JOB A
Using the Education Week piece below, decide whether each statement agrees with it. Answer yes or no for each, and quote the words from the piece that decide it.
(i) The webinar on 31 March 2009 costs nothing to attend.
(ii) The online chat is held on Tuesday, 3 April 2009.
(iii) Kathleen Kennedy Manzo's article is called Hunting the Internet for Quality Content.

TEXT SECTION
----------
21st Century Literacies
Education Week is sponsoring a free Webinar “Technology Counts 2009: Breaking Away From Tradition: E-Education Expands Opportunities for Raising Achievement” on Tuesday, 31 March 2009 from 1:pm to 2:15 PM (ET). More than 1 million students are engaged in online courses (K to 12). From the Email: “Technology Counts 2009 examines how online learning is disrupting traditional ways of delivering education  and what this means for educators as they rethink the best ways to improve their schools and raise achievement … The report also examines the lessons that K-12 educators can learn from those sectors as they look to expand e-learning for students and educators alike.” You can register online.

On a similar note, Education Week is hosting a free online chat on Friday, 3 April 2009 (12:pm to 1:pm ET). The discussions will cover “e-learning lessons the K-12 system can learn from higher education.” Submit your questions ahead of time. Reading Michelle R. Davis’ Breaking Away from Tradition: E-Learning Opens New Doors to Raise Achievement is a great place to start. Ms. Davis looks at the value of e-learning across the spectrum of learners, from struggling students to overachievers.
As part of Education Week’ s rollout of Technology Counts 2009: Breaking Away from Tradition, Kathleen Kennedy Manzo has an article in this week’s online edition. Hunting the Internet for Quality Content focuses on the explosion of online content for teachers. Her bottom line: “The best sources, though, are more than just repositories of subject matter, authorities on Web-based learning say. They draw from individuals and organizations that have expertise in specific subjects, and have a screening or review process to ensure their quality. Ideally, they are organized by subject, grade level, and medium.”
----------
[Records]
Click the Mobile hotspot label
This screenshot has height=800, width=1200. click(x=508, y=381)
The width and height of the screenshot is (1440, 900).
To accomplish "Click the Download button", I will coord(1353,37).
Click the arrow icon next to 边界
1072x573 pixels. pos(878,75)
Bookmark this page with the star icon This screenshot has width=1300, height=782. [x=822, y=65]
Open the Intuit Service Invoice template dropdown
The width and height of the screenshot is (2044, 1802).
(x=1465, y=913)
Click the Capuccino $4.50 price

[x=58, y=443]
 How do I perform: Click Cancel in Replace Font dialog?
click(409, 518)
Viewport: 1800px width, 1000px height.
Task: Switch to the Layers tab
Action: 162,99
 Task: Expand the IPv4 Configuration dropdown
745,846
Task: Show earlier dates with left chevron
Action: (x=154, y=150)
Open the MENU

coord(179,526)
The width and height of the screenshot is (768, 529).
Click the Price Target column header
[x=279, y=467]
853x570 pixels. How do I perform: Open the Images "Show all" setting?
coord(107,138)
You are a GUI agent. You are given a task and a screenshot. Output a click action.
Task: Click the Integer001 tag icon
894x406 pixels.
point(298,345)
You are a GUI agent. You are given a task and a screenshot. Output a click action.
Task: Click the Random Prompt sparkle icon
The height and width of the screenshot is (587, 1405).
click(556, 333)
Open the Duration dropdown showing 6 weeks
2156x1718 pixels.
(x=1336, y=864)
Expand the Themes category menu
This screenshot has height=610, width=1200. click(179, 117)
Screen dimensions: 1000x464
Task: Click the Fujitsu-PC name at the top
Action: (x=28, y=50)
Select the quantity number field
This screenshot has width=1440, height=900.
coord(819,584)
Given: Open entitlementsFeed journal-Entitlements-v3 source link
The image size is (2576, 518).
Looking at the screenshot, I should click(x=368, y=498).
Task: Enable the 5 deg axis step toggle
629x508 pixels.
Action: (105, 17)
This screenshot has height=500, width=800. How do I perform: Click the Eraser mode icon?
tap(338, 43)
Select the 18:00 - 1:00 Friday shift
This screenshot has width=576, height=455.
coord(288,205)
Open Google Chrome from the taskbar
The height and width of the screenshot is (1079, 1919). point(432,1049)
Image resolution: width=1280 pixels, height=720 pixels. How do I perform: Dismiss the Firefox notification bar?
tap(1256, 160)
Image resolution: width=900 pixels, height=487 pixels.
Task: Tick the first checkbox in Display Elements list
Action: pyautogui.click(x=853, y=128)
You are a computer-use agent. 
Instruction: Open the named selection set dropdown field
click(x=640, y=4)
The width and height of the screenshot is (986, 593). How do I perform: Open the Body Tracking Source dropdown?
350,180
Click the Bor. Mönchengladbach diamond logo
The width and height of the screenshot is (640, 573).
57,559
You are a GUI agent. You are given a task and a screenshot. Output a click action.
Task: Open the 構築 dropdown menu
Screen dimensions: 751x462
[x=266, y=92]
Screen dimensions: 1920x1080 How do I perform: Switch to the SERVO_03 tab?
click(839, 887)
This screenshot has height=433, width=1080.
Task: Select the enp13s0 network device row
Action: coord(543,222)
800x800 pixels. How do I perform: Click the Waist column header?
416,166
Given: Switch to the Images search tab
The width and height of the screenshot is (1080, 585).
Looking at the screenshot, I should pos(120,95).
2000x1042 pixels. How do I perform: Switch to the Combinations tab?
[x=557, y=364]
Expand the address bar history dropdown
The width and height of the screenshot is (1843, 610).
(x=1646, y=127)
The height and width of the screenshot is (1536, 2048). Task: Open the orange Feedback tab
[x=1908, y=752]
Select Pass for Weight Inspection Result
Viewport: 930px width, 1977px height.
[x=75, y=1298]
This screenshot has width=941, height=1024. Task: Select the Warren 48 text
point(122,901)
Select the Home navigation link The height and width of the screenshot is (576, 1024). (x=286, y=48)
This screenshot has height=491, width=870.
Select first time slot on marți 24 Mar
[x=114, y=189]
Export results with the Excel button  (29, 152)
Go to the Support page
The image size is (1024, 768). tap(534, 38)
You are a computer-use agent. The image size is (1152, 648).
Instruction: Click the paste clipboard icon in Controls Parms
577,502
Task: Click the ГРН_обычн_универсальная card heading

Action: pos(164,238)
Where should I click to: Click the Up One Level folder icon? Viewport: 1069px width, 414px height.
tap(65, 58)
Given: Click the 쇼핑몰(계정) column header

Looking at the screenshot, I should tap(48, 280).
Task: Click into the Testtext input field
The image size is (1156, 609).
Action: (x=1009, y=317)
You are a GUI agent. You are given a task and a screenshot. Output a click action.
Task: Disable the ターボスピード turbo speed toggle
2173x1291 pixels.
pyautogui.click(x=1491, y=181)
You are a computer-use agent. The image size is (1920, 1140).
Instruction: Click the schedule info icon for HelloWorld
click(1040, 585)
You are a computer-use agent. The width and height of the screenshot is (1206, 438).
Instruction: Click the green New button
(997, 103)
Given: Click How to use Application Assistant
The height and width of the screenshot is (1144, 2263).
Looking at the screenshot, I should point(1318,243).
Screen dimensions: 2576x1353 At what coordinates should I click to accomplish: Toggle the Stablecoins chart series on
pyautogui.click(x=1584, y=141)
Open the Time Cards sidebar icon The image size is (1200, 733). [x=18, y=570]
----------
JOB B
From the Records, write out again the lines that begin at the one containing "This screenshot has height=500, width=800." and end after the one containing "Action: pyautogui.click(x=853, y=128)". Include both of those lines.

FINAL ANSWER A
(i) Yes: "Education Week is sponsoring a free Webinar"
(ii) No: "on Friday, 3 April 2009 (12:pm to 1:pm ET)"
(iii) Yes: "Hunting the Internet for Quality Content focuses on the explosion of online content for teachers."

FINAL ANSWER B
This screenshot has height=500, width=800. How do I perform: Click the Eraser mode icon?
tap(338, 43)
Select the 18:00 - 1:00 Friday shift
This screenshot has width=576, height=455.
coord(288,205)
Open Google Chrome from the taskbar
The height and width of the screenshot is (1079, 1919). point(432,1049)
Image resolution: width=1280 pixels, height=720 pixels. How do I perform: Dismiss the Firefox notification bar?
tap(1256, 160)
Image resolution: width=900 pixels, height=487 pixels.
Task: Tick the first checkbox in Display Elements list
Action: pyautogui.click(x=853, y=128)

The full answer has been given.